Media Moment (04/09/20)

We are in Hell at the moment. Well, the verge of falling into the pit. Between corona and the bubbling up of a new Great Depression, times feel rough. Here are some tv shows you should binge during this time of isolation. They may not make you feel better, but they are damn good and quality television.

Dark (Netflix, two seasons, the third season coming this summer)
Dark is a German production about the small town of Winden. The city was plagued by child disappearances sporadically since the 1950s and another one has just occurred. The series follows teenager Jonas whose father has just committed suicide. Jonas is dealing with his personal grief as well as the unfolding mystery in his hometown. Dark will absolutely surprise you with where it goes, but it can scramble your brains with the twists and turns. Every episode is actually fast-paced and chock-full of character development and information. If you were a fan of the strange places Lost went to during its six-year run, then Dark will scratch that itch.
Check out my reviews of Season One and Season Two.

Pen15 (Hulu, one season)
The creation of actor-writers Maya Erksine and Anna Konkle, Pen15, finds these women playing their thirteen-year-old selves in the early 2000s. The rest of their classmates are played by actual children which is one of the comedic elements in the show. Each episode explores some aspects of growing older, a young woman or kid at the beginning of the 21st century. There are episodes on thongs, playing with toys, first crushes, online boyfriends, and more. I find the show touches on the pathos of a series like Freaks & Geeks with its honest and loving look back but also delves into some absurdist territory at times. It’s light and fun, a good distraction at these times.
Check out my review here.

Flowers (Netflix, two seasons)
I have not yet watched the second season of Flowers, but everything I’ve heard is even more positive than the first season. I have seen season one, and it was one of the most honestly sad and emotionally touching things I’ve seen in a long time. The series is about Maurice Flowers, a children’s book author who is attempting to hang himself in the opening of the scene. He fails, of course, the rest of the first season is spent meeting his family and trying to figure out why Maurice did this. My personal favorite character in the series is Shun, played by the showrunner Will Sharpe. Shun is a Japanese immigrant who illustrates Maurice’s books and ends up playing a significant role in the story’s outcome. Flowers is a series about how easy it is to drift away from the people we love and become moored in our personal grief. But it also offers hope that we can crawl out of those holes when we begin to communicate again.
Check out my review of season one, starting here.

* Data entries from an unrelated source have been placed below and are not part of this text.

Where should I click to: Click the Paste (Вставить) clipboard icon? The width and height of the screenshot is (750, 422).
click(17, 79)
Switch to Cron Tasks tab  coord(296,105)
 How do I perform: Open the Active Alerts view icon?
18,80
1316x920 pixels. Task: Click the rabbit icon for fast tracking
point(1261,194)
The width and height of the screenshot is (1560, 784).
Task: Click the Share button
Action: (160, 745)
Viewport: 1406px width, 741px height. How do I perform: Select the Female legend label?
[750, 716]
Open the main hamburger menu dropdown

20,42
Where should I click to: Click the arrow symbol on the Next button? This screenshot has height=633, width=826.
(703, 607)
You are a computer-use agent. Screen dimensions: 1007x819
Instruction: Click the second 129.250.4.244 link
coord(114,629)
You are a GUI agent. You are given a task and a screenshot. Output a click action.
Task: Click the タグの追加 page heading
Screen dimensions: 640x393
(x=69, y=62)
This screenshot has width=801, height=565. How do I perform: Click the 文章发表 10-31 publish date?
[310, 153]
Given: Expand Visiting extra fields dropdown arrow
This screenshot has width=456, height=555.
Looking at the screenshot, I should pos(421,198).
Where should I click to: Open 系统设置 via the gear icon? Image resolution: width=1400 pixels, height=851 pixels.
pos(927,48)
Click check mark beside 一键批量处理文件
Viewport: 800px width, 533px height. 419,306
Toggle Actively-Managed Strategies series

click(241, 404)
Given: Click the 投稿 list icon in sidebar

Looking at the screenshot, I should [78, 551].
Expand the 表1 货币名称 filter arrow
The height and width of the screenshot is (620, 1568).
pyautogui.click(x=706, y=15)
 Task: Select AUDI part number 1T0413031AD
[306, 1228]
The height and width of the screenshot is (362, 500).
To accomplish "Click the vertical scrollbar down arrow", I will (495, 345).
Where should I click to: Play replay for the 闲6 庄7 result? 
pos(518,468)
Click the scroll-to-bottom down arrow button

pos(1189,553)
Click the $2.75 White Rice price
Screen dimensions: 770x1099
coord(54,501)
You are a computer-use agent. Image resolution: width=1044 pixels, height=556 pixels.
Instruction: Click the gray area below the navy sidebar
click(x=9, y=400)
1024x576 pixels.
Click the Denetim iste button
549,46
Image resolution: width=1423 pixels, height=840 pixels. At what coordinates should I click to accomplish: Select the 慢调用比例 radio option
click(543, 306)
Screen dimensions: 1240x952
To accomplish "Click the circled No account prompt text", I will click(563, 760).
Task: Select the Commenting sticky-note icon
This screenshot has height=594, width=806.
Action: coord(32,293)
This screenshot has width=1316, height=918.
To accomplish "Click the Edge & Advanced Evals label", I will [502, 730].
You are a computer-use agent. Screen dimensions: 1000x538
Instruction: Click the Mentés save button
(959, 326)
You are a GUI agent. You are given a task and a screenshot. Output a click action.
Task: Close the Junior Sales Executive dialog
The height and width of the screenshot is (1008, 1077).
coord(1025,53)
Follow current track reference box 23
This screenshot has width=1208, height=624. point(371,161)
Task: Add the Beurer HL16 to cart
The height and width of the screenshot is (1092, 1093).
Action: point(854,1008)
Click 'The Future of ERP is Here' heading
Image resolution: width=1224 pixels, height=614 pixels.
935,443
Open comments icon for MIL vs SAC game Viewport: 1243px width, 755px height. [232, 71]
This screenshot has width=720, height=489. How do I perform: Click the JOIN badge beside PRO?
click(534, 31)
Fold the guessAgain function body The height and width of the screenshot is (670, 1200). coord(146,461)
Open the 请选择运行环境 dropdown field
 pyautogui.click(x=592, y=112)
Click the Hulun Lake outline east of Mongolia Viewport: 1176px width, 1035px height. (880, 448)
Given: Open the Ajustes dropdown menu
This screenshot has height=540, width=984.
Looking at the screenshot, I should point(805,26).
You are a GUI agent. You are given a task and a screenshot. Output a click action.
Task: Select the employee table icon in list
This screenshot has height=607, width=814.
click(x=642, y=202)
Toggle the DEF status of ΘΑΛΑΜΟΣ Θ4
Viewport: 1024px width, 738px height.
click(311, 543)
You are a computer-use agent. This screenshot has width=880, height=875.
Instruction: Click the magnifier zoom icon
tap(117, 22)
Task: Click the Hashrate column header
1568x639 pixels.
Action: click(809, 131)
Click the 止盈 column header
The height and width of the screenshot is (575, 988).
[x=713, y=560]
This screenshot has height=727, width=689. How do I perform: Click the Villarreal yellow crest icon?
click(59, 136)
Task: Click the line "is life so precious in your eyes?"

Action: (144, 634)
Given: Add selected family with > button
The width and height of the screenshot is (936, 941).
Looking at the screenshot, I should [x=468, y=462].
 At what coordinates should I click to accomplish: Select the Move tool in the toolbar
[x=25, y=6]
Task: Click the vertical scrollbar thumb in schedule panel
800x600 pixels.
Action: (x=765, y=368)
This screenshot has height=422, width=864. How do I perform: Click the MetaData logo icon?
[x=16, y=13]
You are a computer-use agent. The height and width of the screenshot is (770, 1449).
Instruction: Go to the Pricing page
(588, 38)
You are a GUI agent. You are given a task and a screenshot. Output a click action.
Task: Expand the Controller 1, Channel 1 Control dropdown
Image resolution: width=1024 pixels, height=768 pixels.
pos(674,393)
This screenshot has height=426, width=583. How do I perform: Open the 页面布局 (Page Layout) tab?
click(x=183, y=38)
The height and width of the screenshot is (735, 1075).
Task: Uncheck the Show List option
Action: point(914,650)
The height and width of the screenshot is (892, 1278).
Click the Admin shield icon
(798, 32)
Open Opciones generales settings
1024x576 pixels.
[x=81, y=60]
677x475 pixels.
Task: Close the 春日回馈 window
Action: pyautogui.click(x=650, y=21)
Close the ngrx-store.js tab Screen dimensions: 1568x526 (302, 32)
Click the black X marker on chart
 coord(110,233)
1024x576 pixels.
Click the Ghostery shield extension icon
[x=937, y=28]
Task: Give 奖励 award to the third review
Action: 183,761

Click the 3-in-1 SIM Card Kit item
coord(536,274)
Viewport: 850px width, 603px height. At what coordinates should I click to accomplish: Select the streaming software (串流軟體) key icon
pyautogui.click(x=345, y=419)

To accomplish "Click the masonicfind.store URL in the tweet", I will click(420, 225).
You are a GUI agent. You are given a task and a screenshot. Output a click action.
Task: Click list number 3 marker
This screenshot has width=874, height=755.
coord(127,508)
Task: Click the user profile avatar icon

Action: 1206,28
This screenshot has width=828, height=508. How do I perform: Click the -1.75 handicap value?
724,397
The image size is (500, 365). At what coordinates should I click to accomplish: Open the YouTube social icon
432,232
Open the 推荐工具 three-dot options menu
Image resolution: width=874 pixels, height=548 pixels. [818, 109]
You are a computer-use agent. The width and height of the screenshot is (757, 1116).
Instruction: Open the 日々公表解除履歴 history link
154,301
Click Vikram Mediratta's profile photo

Twin Peaks (Netflix, two seasons)
This is a classic, thirty years old this week. Twin Peaks is the story of murdered Homecoming queen Laura Palmer and the investigation by FBI Special Agent Dale Cooper to uncover the identity of her killer. This is not a standard mystery series in form. It’s a small-town comedy, a dark crime thriller, a celebration of humanity, and a delve into the occult & supernatural. Twin Peaks gave television the space to have film quality storytelling and technique, the brainchild of David Lynch and Mark Frost. Be warned there is a notorious cliffhanger but don’t worry. If you enjoy this, there’s a feature film (Fire Walk With Me) and a continuation from 2017 (Twin Peaks: The Return).


So this was something I never expected to hear about again: Southland Tales. Writer-director Richard Kelly originally released this follow-up to Donnie Darko back in 2007 to quite a few people’s disappointment. I have never quite been able to wrap my brain around what exactly Southland Tales is trying to say but have gone back to it many times. I even found a bootleg of the director’s cut but still didn’t gain much from that. Apparently, Kelly has completed a 4k restoration of both the theatrical and director’s cuts and is working on a third edit…okay. There were graphic novels released by DC Comics that served as character prequels at the time and Kelly is looking at animating those and including them in this new version to help viewers better understand the story. Does that mean we’re looking at a near four-hour version of this movie? I will watch it when it comes out because as frustrating as Kelly’s work became, it is always hypnotic in its weirdness.


A second trailer for Pendleton Ward’s The Midnight Gospel has dropped. I like the vibe.